**DATA FOR THIS TASK:**
------------------------
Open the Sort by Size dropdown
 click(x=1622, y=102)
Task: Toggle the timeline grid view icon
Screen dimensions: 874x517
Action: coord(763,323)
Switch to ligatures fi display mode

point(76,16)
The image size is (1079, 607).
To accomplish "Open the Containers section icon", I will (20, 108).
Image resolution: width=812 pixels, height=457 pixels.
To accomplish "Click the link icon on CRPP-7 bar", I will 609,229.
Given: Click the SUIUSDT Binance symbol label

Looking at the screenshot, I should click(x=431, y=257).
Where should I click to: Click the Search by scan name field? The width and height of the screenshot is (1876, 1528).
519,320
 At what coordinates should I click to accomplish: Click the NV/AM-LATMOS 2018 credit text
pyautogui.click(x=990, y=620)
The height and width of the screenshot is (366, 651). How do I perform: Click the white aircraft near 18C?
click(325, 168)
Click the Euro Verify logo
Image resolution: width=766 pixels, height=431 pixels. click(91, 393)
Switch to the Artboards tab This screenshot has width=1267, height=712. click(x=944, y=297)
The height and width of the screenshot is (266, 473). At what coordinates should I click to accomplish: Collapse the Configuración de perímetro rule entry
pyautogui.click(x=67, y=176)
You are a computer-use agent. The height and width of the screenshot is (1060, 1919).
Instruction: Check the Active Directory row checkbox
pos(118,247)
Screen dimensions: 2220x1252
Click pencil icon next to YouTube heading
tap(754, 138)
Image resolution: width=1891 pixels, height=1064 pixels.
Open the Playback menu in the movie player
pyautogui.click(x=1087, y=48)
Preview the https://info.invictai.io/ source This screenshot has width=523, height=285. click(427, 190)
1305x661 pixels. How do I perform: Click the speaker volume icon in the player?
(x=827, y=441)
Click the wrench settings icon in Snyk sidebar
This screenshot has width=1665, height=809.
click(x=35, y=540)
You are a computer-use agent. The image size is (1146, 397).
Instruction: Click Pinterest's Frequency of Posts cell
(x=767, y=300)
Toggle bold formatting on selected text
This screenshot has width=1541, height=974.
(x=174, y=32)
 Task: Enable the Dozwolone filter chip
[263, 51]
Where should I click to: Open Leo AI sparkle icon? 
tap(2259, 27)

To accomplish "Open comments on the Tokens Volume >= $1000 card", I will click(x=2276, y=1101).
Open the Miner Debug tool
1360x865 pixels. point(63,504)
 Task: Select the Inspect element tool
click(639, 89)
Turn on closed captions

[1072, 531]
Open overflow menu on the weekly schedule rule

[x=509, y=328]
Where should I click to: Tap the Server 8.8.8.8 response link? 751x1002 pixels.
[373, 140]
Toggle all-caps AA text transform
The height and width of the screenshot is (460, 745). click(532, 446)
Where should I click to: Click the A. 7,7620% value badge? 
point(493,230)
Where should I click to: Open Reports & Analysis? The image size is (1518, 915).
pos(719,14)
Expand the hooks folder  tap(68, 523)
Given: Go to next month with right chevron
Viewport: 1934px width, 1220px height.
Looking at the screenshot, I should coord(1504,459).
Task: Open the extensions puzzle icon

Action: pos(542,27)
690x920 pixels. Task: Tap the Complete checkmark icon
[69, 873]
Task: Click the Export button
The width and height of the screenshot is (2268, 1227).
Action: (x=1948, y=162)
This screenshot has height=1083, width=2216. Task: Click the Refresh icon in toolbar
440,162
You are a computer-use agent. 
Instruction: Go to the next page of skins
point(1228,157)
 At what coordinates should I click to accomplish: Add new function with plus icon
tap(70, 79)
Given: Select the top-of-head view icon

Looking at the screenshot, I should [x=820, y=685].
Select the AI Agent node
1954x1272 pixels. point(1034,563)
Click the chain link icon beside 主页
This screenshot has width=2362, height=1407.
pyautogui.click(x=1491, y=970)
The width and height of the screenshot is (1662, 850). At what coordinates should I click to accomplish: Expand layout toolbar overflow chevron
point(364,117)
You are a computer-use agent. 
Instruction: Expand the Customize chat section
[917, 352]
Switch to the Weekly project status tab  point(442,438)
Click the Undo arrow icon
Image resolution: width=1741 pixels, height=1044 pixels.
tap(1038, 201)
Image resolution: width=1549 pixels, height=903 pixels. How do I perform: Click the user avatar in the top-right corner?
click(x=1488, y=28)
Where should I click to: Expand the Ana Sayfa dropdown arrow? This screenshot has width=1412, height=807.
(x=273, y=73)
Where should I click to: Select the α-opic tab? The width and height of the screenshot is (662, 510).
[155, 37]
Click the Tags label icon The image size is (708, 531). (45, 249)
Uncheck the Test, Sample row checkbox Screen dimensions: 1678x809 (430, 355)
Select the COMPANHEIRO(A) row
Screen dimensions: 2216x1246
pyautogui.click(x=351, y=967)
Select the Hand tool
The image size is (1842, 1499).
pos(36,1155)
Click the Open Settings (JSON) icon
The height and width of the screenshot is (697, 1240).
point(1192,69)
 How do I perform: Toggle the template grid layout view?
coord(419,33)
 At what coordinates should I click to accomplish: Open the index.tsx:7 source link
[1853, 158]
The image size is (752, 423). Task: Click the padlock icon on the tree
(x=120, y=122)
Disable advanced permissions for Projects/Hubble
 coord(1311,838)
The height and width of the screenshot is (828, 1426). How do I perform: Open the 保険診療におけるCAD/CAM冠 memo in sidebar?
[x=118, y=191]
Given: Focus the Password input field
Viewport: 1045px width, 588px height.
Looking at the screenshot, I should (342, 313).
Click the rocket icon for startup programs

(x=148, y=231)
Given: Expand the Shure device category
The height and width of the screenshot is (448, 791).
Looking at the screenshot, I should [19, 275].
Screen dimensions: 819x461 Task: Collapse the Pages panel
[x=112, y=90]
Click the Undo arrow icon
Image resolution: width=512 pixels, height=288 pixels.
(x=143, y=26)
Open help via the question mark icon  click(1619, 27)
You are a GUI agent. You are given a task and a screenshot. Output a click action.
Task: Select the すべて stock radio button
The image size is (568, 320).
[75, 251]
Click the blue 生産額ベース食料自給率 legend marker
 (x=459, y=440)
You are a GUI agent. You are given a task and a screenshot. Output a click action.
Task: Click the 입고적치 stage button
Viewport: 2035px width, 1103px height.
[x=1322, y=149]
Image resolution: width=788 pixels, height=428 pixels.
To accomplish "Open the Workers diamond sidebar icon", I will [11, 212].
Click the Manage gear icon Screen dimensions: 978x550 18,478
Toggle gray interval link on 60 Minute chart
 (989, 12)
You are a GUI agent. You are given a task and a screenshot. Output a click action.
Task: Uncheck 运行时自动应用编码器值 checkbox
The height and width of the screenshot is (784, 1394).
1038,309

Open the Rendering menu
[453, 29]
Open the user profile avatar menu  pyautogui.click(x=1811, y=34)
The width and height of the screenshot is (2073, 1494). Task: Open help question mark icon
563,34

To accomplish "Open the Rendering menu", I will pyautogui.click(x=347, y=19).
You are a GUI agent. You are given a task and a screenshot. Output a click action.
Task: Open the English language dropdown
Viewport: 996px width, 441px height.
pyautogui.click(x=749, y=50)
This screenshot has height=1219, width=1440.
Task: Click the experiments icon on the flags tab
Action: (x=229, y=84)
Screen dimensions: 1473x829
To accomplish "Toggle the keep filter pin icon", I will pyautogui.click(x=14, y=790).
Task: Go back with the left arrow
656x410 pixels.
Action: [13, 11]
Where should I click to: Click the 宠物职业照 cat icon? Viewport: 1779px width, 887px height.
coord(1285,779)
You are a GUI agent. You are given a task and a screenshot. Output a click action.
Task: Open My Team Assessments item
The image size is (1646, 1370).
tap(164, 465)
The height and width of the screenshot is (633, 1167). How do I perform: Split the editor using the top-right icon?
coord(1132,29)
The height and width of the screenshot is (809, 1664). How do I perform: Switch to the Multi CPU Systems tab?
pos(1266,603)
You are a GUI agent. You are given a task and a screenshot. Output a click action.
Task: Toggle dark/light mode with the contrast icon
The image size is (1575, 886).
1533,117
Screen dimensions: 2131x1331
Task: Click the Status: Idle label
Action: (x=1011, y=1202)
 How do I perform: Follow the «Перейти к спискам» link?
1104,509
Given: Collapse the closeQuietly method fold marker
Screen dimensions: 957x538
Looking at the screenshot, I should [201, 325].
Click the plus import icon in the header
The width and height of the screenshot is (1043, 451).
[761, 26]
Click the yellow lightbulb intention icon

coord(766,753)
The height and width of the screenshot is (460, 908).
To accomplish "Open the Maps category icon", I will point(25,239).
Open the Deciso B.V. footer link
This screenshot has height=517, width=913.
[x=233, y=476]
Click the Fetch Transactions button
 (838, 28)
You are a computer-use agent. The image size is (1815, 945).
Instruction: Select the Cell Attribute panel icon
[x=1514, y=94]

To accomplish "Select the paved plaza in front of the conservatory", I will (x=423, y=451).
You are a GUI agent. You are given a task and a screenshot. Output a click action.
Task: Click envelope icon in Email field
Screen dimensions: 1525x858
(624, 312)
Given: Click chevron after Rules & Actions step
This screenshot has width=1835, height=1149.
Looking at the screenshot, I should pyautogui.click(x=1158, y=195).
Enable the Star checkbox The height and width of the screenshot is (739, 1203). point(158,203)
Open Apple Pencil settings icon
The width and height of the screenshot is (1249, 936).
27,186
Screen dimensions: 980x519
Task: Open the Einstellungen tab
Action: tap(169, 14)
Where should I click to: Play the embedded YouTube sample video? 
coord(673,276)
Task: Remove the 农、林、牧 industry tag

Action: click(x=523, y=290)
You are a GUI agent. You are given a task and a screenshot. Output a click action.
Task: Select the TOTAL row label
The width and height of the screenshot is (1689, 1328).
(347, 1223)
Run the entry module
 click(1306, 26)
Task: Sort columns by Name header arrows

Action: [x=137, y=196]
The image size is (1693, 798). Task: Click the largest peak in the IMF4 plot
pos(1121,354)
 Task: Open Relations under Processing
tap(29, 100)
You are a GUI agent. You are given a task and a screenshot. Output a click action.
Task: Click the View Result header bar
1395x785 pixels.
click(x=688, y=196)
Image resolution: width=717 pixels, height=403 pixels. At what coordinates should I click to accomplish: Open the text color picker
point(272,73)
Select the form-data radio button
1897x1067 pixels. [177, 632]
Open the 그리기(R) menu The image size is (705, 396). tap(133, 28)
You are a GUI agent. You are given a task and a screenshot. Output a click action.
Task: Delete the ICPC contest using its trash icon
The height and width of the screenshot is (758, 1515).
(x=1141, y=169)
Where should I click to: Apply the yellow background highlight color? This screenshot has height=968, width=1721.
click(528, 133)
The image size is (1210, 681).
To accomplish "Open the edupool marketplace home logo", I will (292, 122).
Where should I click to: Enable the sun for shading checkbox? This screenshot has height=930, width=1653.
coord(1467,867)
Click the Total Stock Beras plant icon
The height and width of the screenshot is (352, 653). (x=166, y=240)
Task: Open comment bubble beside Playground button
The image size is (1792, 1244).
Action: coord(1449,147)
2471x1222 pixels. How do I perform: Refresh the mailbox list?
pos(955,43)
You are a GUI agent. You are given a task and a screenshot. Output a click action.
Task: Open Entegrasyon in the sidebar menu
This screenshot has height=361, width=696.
------------------------
**HOW TO COMPLETE THIS TASK:** Copy back the listing above exactly, but only from the line with "Where should I click to: Click the 宠物职业照" through the line with "You are a computer-use agent. The image size is (1815, 945).", both ends included.

**EXERCISE ANSWER:**
Where should I click to: Click the 宠物职业照 cat icon? Viewport: 1779px width, 887px height.
coord(1285,779)
You are a GUI agent. You are given a task and a screenshot. Output a click action.
Task: Open My Team Assessments item
The image size is (1646, 1370).
tap(164, 465)
The height and width of the screenshot is (633, 1167). How do I perform: Split the editor using the top-right icon?
coord(1132,29)
The height and width of the screenshot is (809, 1664). How do I perform: Switch to the Multi CPU Systems tab?
pos(1266,603)
You are a GUI agent. You are given a task and a screenshot. Output a click action.
Task: Toggle dark/light mode with the contrast icon
The image size is (1575, 886).
1533,117
Screen dimensions: 2131x1331
Task: Click the Status: Idle label
Action: (x=1011, y=1202)
 How do I perform: Follow the «Перейти к спискам» link?
1104,509
Given: Collapse the closeQuietly method fold marker
Screen dimensions: 957x538
Looking at the screenshot, I should [201, 325].
Click the plus import icon in the header
The width and height of the screenshot is (1043, 451).
[761, 26]
Click the yellow lightbulb intention icon

coord(766,753)
The height and width of the screenshot is (460, 908).
To accomplish "Open the Maps category icon", I will point(25,239).
Open the Deciso B.V. footer link
This screenshot has height=517, width=913.
[x=233, y=476]
Click the Fetch Transactions button
 (838, 28)
You are a computer-use agent. The image size is (1815, 945).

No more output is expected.